On comptait ainsi 1.206 naissances en 2015, pour 868 en 2025. Malgré un rebond observé en 2024 (+11 %), les chiffres sont à nouveau négatifs pour l’exercice écoulé : -8 % au CHER, contre -2,4 % au niveau régional, -7 % à Firminy et -9 % au Centre hospitalier privé de la Loire.
Cette baisse d’activité « ne rend pas la structure déficitaire », assure l’établissement ponot.
Au niveau du CHER, aucune décision institutionnelle en faveur d’une réduction des ressources humaines (sages-femmes, auxiliaires de puériculture, puéricultrices…) dans les services de maternité et de salle de naissances n’est envisagée.
Le centre hospitalier a déjà mis en place une diversification des activités
Par ailleurs, il faut savoir que la salle de naissances n’accueille pas que les patientes qui rentrent pour accouchement : « Il s’agit d’un service d’urgence, qui accueille aussi toutes les urgences gynécologiques et obstétricales. De même, la maternité ne reçoit pas que les patientes qui ont accouché. On y hospitalise aussi toutes les GHR (grossesses à hauts risques), en lien avec le niveau 2A. »

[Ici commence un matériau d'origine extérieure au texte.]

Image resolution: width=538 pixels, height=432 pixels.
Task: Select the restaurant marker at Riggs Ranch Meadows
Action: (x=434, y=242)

Face à cette tendance, quelles évolutions sont possibles ? Le centre hospitalier du Puy-en-Velay a déjà mis en place une diversification des activités, notamment dans le rôle des sages-femmes. En 2024, des consultations de gynécologie médicale par les sages-femmes ont été ouvertes (contraception, ménopause, frottis, troubles du cycle…).
La même année, des consultations un peu particulières, avec deux sages-femmes qui ont le diplôme universitaire d’acupuncture en gynécologie-obstétrique, ont aussi été mises en place.
Plus récemment des consultations d’allaitement et de préparation à l’allaitement, avec deux sages-femmes et une puéricultrice ayant obtenu le DULAHM (diplôme universitaire en lactation humaine et allaitement maternel) ont été ouvertes à l’été 2025.
Un processus de labellisation
Le CHER travaille parallèlement à la valorisation et à l’amélioration des pratiques en maternité, dans le but de limiter la fuite de certaines patientes locales. Un espace physiologique d’accouchement a ouvert dans ce sens au mois de mars 2024.
Enfin, on peut souligner que le CHER s’est lancé dans un processus de labélisation IHAB (Initiative Hôpital Ami des Bébés), avec une évaluation prévue sur le premier semestre 2027, « après 4 ans de travail, de formation et de préparation en vue d’une amélioration de nos pratiques ».
La maternité du CHER est de niveau 2A, c’est-à-dire qu’elle inclut un service de néonatologie (unité Kangourou) et la présence d’un pédiatre 24 heures sur 24.
En 2025, la durée moyenne de séjour était de 3,97 jours. Elle était de 3,6 jours en 2024. Cette légère augmentation est « probablement liée au processus en cours de labélisation IHAB, dont l’un des objectifs est la promotion de l’allaitement maternel, dont la mise en route efficace est souvent plus longue que l’initiation d’un allaitement artificiel », commente-t-on du côté de l’établissement de santé ponot.